On one side of the table sat the two officers from CTC, a man and a woman in power suits, who’d only finished taking Bolt’s statement ten minutes earlier. They’d come across as competent and businesslike, and were treating the situation with the urgency it needed. Alongside them was Ridic, the Albanian translator. At the opposite end sat Brozi wearing a defiant, slightly bored expression. He had his own translator next to him, who was there to pass messages from his lawyer, a bald-headed Englishman with a moustache and an expensive suit who looked like he charged more by the hour than Bolt and Tina earned together in a day, and who was several feet back from the table, with his legs crossed and a notebook on his lap.

Brozi was adopting the professional criminal’s method of dealing with police interviews and answering every question with a heavily accented ‘No comment’. Bolt often wondered why criminals persisted with this line of defence. It might save them the effort of having to think up lies, or contradicting themselves, but it invariably made them look guilty in the eyes of a jury when the transcripts of the interviews were read out in court.

Bolt would have liked to be the one leading the interview but, to be fair, it didn’t look like it would have done much good anyway. Brozi was sticking to his routine, clearly unfazed by the scale of the charges facing him, or the prospect of spending the next ten years in prison. His arrogance was frustrating, but the interviewing officers were continuing regardless in the hope that he might weaken, or his lawyer might talk some sense into him.

It wasn’t working.

Bolt shook his head in frustration. ‘He’s not going to talk.’

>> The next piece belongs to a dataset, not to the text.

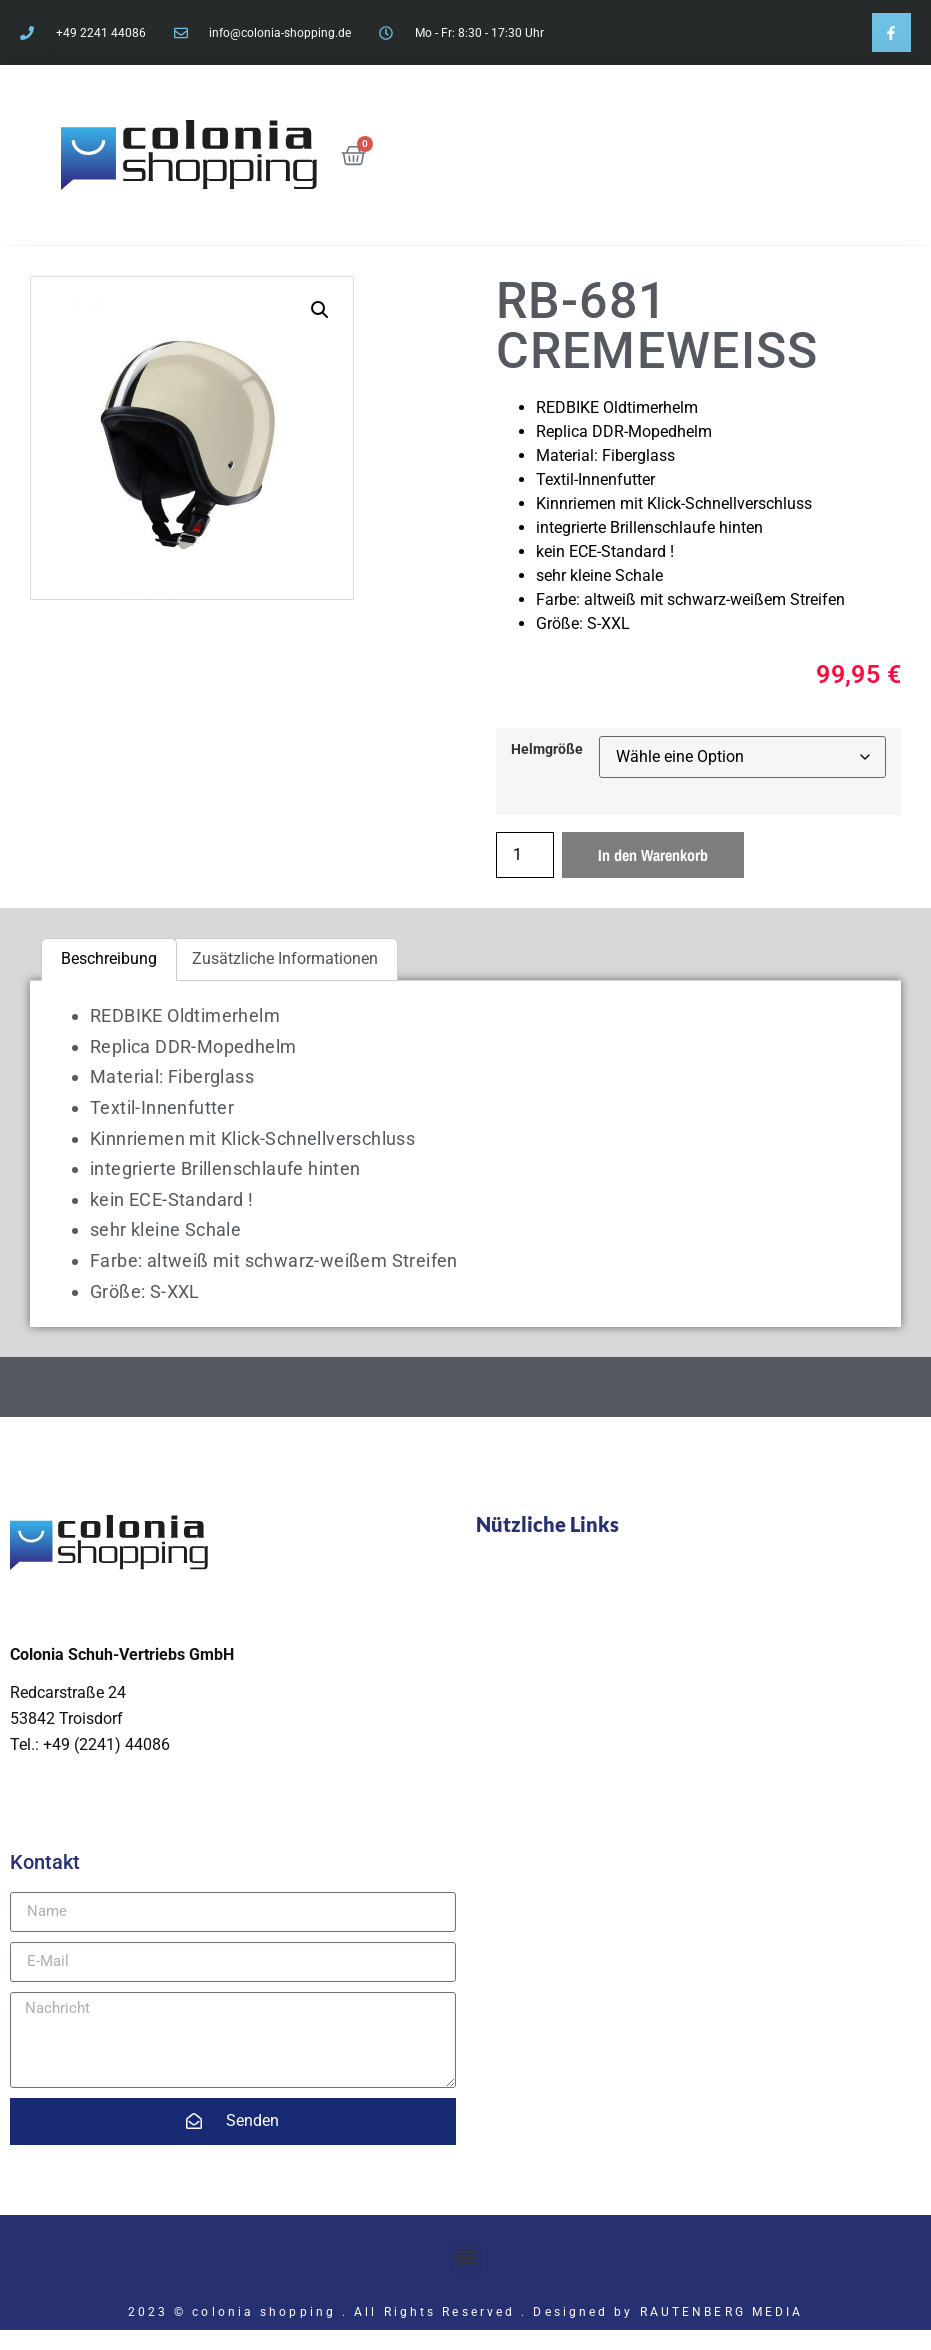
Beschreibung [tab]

Tina sighed. ‘So where does that leave us? Brozi won’t talk. Fox won’t talk. And we’re running low on time.’

‘I’ve got an informant out in the field, who I saw this morning. He has a connection to someone who’s been of interest to us for some time. He told me that he was providing security for a meeting today.’

Tina raised an eyebrow. ‘You never told me about this. Is that why you were so interested when I told you about the message on Brozi’s PC?’